Cotton posted the comments in an online forum he runs for discussion of Texas firearms. A quick dig into the forum’s history revealed other troubling comments, including a lament that it was “too bad we lost the civil war.”
The post about the Charleston attack, which faulted Pinckney’s gun control positions and said his church members would have lived had it not been for that political stance, were apparently deleted from the site as of Friday morning after having been reported on by Media Matters on Thursday night. Here are the remarks:
And he voted against concealed-carry. Eight of his church members who might be alive if he had expressly allowed members to carry handguns in church are dead. Innocent people died because of his position on a political issue.
In an interview with the Washington Post, Cotton said that the comments were in the context of a discussion about gun-free zones.

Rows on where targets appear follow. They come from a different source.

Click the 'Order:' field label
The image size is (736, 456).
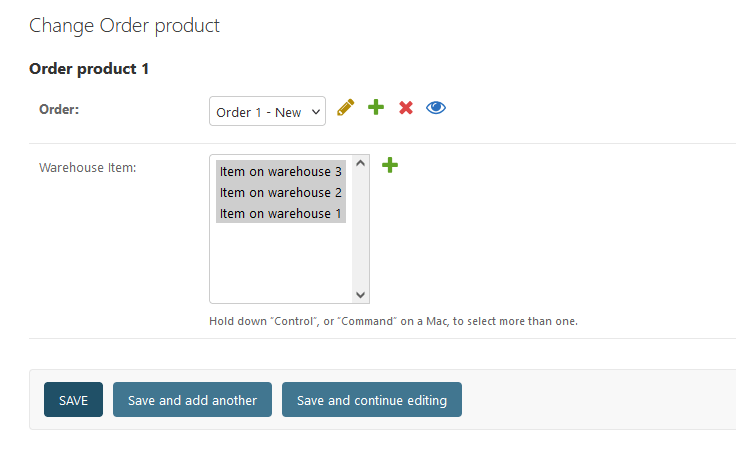[59, 109]
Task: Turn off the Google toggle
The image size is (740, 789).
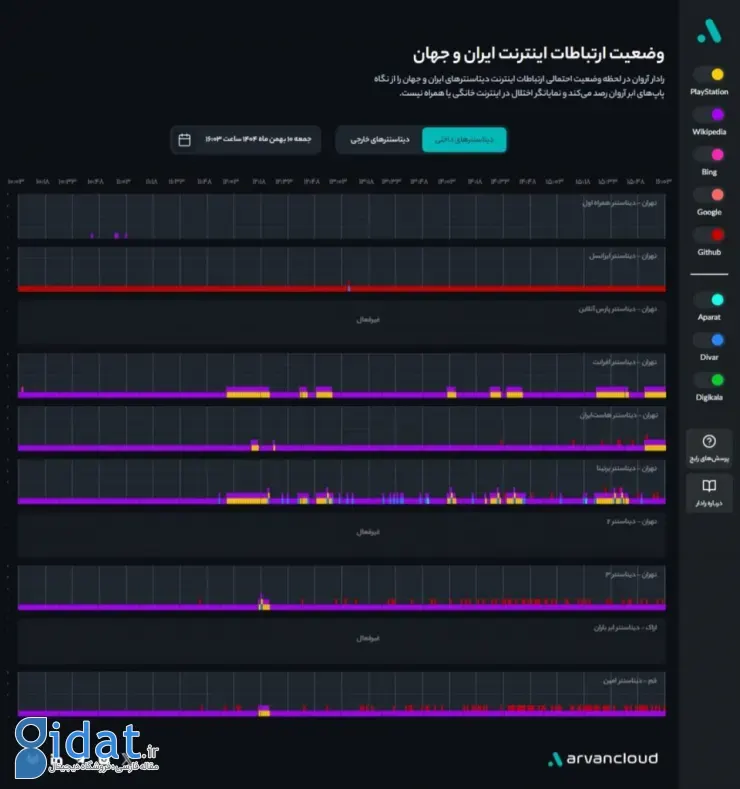Action: pyautogui.click(x=709, y=194)
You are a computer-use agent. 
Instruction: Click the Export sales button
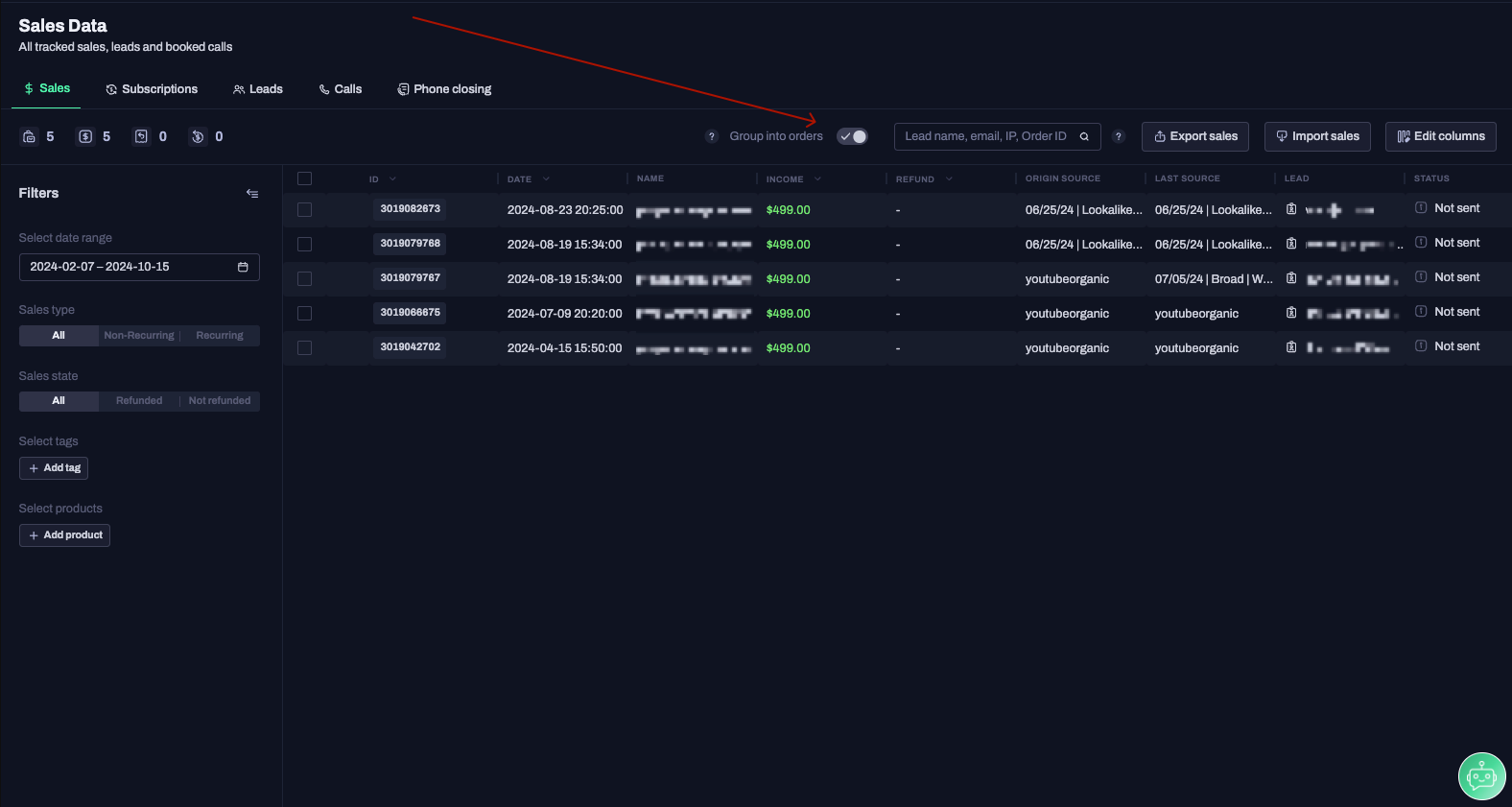(x=1194, y=136)
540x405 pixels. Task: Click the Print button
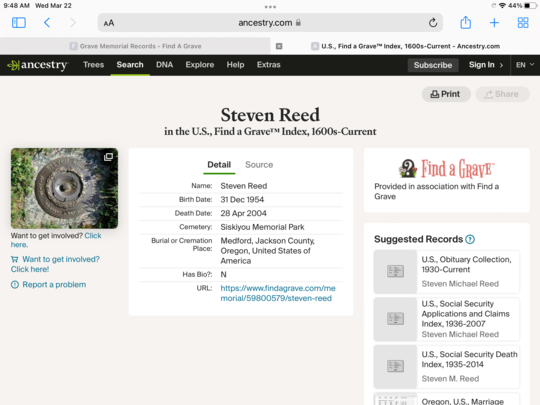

“It’s my opinion that there should not be any gun-free zones in schools or churches or anywhere else,” Cotton said. “If armed citizens are in there, they have a chance to defend themselves and other citizens.”
As the Post noted, the evidence contradicts the oft-repeated NRA claim that the only way to stop a bad guy with a gun is with a good guy with a gun:
A recent report from the Violence Policy Center, a gun control advocacy group, analyzing FBI data found that “guns are rarely used to kill criminals or stop crimes.” In 2012, there were 8,342 criminal gun homicides, compared to only 259 justifiable gun homicides, according to the report.
And last year, an FBI report on mass shootings found that unarmed citizens were three times more likely to successfully stop an active shooter than armed private citizens. Armed civilians stopped only 4 percent of the mass shooting incidents in the FBI’s study.
Cotton told the Post that the comments were made as a private citizen and not in his capacity as an NRA board member. But, as Media Matters noted, the online signature that appears at the bottom of his forum posts is a banner link that promotes NRA membership.
This was not the only controversial, racially charged remark bearing the NRA logo that Cotton has posted to the forum over the years.
In 2008, as part of a discussion of federalism and the Commerce Clause, Cotton wrote “Too bad we lost the civil war; the Tenth Amendment pretty much died in 1865.”
In a subsequent post, he clarified that he was talking “purely from a states’ rights viewpoint and in light of the exponential growth of federal power after the war.”
But the general sentiment should be at least slightly disturbing to anyone that recognizes the Civil War for what it was: a fight to save slavery.
As of press time, the NRA had not responded to request for comment. The NRA Board of Directors has more than 70 members including Larry Craig, Karl Malone, Ted Nugent, and Oliver North, and Cotton’s term on the board is set to expire in 2017.